Interest Income – Interest income consists of interest earned on securities brokerage customer cash balances and margin lending balances, interest earned on futures brokerage customer cash balances, interest shared with us by our forex clearance agent, net interest income earned from our securities lending business, and interest earned on corporate cash and cash equivalents and certain marketable securities. For the three months ended March 31, 2011, interest income was $3.6 million, compared to $2.3 million for the three months ended March 31, 2010. This $1.3 million, or 56%, increase was due primarily to a higher yield on our U.S. Treasury securities

portfolio, an increase in receivables from our brokerage customers (margin balances) and interest from our securities lending business, which did not exist in the 2010 first quarter. The average margin balances on our equities accounts increased to an average of $69.2 million during the first quarter of 2011, compared to an average balance of $48.0 million during the first quarter of 2010. Net interest income from our securities lending business was approximately $329,000 during the three months ended March 31, 2011. We estimate, based on the size and nature of our customer assets as of March 31, 2011 (and assuming for these purposes that the size and nature of our customer assets do not change), that each basis point increase or decrease in the yield on our U.S. Treasury securities (based upon the tenure of our U.S. Treasury securities) will impact our annual net income by approximately $43,000. Interest income for future periods may be materially affected by changes in the yield on our U.S. Treasury securities and the extent, if any, to which our customer cash account balances and/or margin lending balances increase or decrease, as well as any decisions we may make to provide more or less favorable debit or credit interest rates to our customers.

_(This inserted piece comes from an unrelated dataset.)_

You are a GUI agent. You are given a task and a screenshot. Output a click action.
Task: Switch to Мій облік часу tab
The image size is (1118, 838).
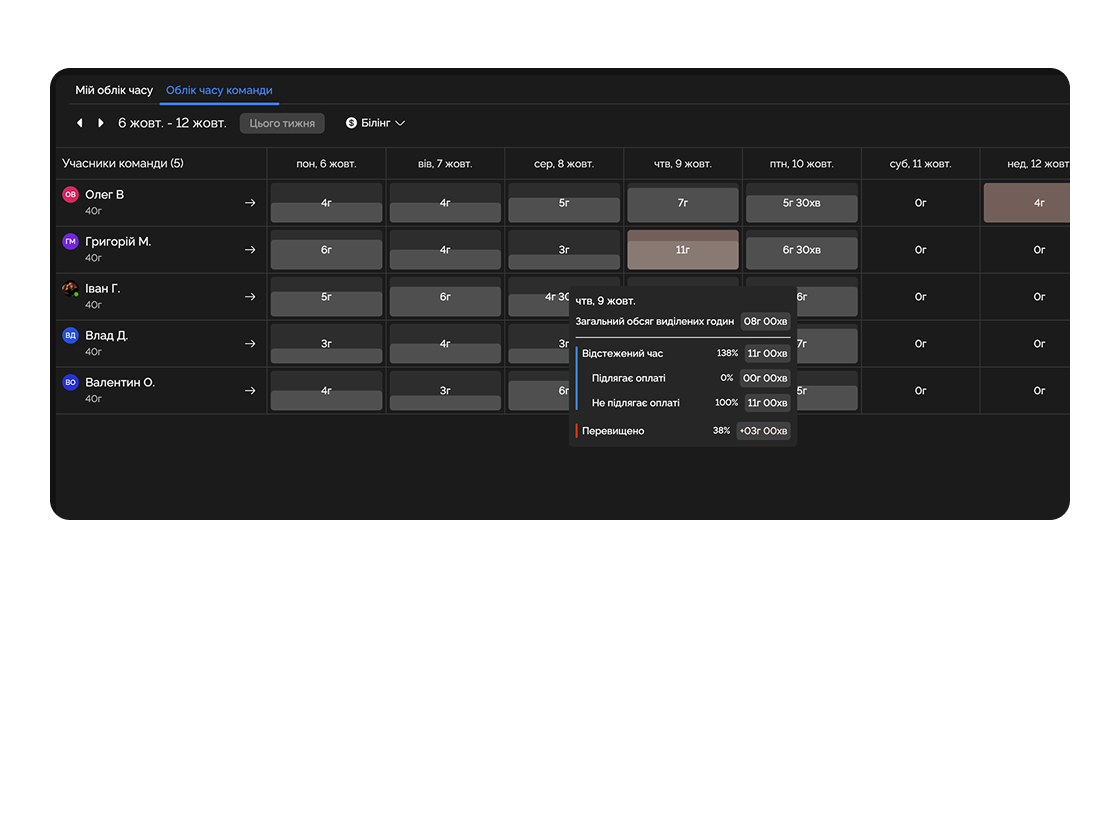[114, 90]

On May 3, 2011, a Direct Shareholder Class Action Complaint Based on Breach of Fiduciary Duties titled Don Coishi, Individually, and on Behalf of All Others Similarly Situated, Plaintiff, vs. TradeStation Group, Inc., Salomon Sredni, Denise E. Dickins, Michael W. Fipps, Nathan D. Leight, Charles F. Wright, Felix 2011 Acquisition Sub, Inc. and Monex Group, Inc., Defendants, Case No. 11-10195, was filed in the Circuit Court of the Seventeenth Judicial Circuit in and for Broward County, Florida (the “Coishi Complaint”). The Coishi Complaint names as defendants TradeStation Group, Inc. and the members of its Board of Directors, as well as Monex Group and its wholly-owned subsidiary, Felix 2011 Acquisition Sub, Inc. (the “Merger Sub”). The Coishi Complaint alleges, among other things, that our directors have violated applicable law by breaching their fiduciary duties (including the duties of loyalty, due care and candor) owed to the Plaintiff and the proposed class of holders of our common stock (other than the Defendants and affiliates thereof) in connection with the proposed acquisition of TradeStation Group by Monex Group and Merger Sub through a cash tender offer followed by a second step merger (collectively, the “Transaction”), and further alleges that TradeStation Group, Monex Group and Merger Sub aided and abetted the alleged breaches of the fiduciary duties. The Coishi Complaint also alleges that the Transaction yields an unfair price. The Coishi Complaint seeks injunctive relief (including to enjoin the consummation of the Transaction), rescission of the Agreement and Plan of Merger dated April 20, 2011 among the TradeStation Group, Monex Group and Merger Sub and an award of reasonable attorney’s fees and expenses, in addition to other relief. We believe the allegations of the Coishi Complaint lack merit and will contest this action vigorously.